Linux’s origins were in low-resource environments, and coding practices were necessarily lean. That’s not the case today in most use cases. How do you think that has affected development practices for the kernel or operating systems in general?

I think your premise is incorrect: Linux's origins were definitely not all that low-resource. The 386 was just about the beefiest machine you could buy as a workstation at the time, and while 4MB or 8MB of RAM sounds ridiculously constrained today, and you'd say "necessarily lean," at the time it didn't feel that way at all.

So I felt like I had memory and resources to spare even back 25 years ago and not at all constrained by hardware. And hardware kept getting better, so as Linux grew -- and, perhaps more importantly, as the workloads you could use Linux for grew -- we still didn't feel very constrained by hardware resources.

From a development angle, I don't think things have changed all that much. If anything, I think that these days when people are trying to put Linux in some really tiny embedded environments (IoT), we actually have developers today that feel more constrained than kernel developers felt 25 years ago. It sounds odd, since those IoT devices tend to be more powerful than that original 386 I started on, but we've grown (a lot) and people’s expectations have grown, too.

Hardware constraints haven't been the big issue affecting development practices, because the hardware grew up with our development. But we've certainly have had other things that affect how we do things.

The fact that Linux is "serious business" obviously changes how you work -- you have more rules and need to be more thoughtful and careful about releases. The pure amount of people involved also radically changes how you develop things: When there were a few tens of developers and we all could email each other patches, things worked differently from when there are thousands of people involved, and we obviously need source control management and the whole distributed model that Git has.

Our development model has changed a lot over the quarter century, but I don't think it's been because of hardware constraints.

Do you see any fundamental differences in the younger kernel hackers today versus those of 20 years ago?

It's very hard to be introspective and actually get it right. I don't think the kernel developers are necessarily all that different; I think the scale and maturity of the project itself is the much bigger difference.

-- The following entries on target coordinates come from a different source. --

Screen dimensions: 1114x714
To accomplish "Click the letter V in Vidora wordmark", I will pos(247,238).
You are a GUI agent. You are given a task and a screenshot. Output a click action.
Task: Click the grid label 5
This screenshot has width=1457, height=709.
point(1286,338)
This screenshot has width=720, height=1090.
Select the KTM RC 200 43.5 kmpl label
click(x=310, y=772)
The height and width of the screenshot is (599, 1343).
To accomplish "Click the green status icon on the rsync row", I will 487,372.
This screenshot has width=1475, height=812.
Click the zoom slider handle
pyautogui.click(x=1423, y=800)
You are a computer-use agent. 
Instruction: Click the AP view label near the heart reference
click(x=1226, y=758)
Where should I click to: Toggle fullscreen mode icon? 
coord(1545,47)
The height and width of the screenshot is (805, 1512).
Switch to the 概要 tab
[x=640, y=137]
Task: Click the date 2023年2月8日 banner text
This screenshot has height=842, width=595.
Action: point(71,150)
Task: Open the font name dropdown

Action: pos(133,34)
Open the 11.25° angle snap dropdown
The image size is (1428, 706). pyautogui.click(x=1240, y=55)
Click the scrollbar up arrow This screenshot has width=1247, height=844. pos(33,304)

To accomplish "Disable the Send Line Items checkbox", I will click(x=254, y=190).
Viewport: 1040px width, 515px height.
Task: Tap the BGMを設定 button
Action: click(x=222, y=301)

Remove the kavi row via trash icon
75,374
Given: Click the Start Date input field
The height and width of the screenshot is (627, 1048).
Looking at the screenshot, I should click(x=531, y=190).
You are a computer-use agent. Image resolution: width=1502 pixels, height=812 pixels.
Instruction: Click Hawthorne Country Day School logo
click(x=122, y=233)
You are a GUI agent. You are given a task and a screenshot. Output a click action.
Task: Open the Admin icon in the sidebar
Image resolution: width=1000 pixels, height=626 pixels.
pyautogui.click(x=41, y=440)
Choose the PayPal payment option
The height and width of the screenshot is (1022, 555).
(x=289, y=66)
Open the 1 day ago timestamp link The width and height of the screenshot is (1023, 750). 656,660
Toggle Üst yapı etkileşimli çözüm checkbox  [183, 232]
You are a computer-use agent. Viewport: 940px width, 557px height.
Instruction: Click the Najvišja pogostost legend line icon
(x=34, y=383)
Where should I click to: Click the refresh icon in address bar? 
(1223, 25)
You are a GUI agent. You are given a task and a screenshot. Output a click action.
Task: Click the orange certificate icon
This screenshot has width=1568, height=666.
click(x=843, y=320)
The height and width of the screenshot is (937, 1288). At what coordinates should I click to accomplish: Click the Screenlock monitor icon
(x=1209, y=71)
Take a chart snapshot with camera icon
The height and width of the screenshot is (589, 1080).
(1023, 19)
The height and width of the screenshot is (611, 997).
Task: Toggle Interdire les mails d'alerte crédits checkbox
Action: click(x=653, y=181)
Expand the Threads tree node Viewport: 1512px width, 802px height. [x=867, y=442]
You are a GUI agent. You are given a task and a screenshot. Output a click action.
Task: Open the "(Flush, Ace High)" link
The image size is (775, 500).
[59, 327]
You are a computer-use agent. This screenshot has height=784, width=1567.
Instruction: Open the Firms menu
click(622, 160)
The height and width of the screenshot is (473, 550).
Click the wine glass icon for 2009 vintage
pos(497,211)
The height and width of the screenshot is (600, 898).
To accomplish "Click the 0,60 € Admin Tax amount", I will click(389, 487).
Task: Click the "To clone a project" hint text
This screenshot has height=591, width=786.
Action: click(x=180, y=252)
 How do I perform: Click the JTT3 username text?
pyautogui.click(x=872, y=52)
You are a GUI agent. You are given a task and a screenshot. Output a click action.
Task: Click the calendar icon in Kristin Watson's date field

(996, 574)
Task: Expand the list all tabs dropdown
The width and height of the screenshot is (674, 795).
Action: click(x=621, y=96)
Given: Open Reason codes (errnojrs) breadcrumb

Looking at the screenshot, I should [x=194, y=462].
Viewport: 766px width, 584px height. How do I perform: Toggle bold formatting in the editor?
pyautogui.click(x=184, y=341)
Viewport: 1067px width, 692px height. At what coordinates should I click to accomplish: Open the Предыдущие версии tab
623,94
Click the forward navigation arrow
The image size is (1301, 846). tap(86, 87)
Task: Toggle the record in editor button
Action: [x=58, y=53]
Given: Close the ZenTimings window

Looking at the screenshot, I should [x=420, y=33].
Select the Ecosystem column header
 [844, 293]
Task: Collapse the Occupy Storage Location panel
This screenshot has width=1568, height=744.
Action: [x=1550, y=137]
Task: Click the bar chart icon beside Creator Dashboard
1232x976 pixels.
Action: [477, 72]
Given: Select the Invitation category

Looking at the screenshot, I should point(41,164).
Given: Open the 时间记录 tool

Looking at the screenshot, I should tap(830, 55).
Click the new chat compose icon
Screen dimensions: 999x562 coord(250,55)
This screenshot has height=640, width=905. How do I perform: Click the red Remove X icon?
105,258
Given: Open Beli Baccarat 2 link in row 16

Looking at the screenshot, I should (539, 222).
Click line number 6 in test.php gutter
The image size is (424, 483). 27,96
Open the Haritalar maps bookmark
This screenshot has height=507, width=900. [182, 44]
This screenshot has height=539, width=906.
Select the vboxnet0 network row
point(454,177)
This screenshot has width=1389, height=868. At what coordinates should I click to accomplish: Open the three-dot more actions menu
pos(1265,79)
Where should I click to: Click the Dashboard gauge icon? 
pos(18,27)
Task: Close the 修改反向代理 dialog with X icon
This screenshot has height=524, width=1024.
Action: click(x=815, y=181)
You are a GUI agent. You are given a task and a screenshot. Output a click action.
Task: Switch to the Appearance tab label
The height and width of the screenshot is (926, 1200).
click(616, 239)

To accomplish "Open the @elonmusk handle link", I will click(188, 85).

Twenty years ago, the kernel was much smaller, and there were fewer developers. It was perhaps to some degree easier to get into development due to that: There was less complexity to wrap your mind around, and it was easier to stand out and make a (relatively) big difference with a big new feature.

Today, it's a lot harder to find some big feature that hasn't already been done -- the kernel is a fairly mature project, after all. And there are tons of developers who have been around for a long time, so it is harder to stand out. At the same time, we have a lot more infrastructure for new people to get involved with, and there are lots more drivers and hardware support that you can get involved with, so in other respects things have gotten much easier. After all, today you can buy a Raspberry Pi for not very much money and get involved in doing things that 20 years ago were simply not even possible.

The other thing that has changed is obviously that 20 years ago, you'd get involved with Linux purely for the technical challenge. These days, it can easily be seen as a career: It's a big project with a lot of companies involved, and in that sense the market has certainly changed things radically. But I still think you end up having to be a pretty technically minded person to get into kernel programming, and I don't think the kind of person has changed, but it has maybe meant that people who 20 years ago would have gone, "I can't afford to tinker with a toy project, however interesting it might be," now see Linux as a place to not just have a technically interesting challenge, but also a job and a career.

Do you view the blossoming growth of higher-level and interpreted languages and associated coding methods as drawing talented developers away from core internal OS development?

No, not at all. I think it mainly expands the market, but the kind of people who are interested in the low-level details and actual interaction with hardware are still going to gravitate to projects like the kernel.

The higher-level languages mostly reflect the fact that the problem space (and the hardware) has expanded, and while a language like C is still relevant for system programming (but C has evolved a bit too over the years), there are obviously lots of areas where C is definitely not the right answer and never will be. It's not an either-or situation (and it's not a zero-sum game); it's just a reflection on the kinds of problems and resource constraints different projects have.

What do you think the future holds for x86?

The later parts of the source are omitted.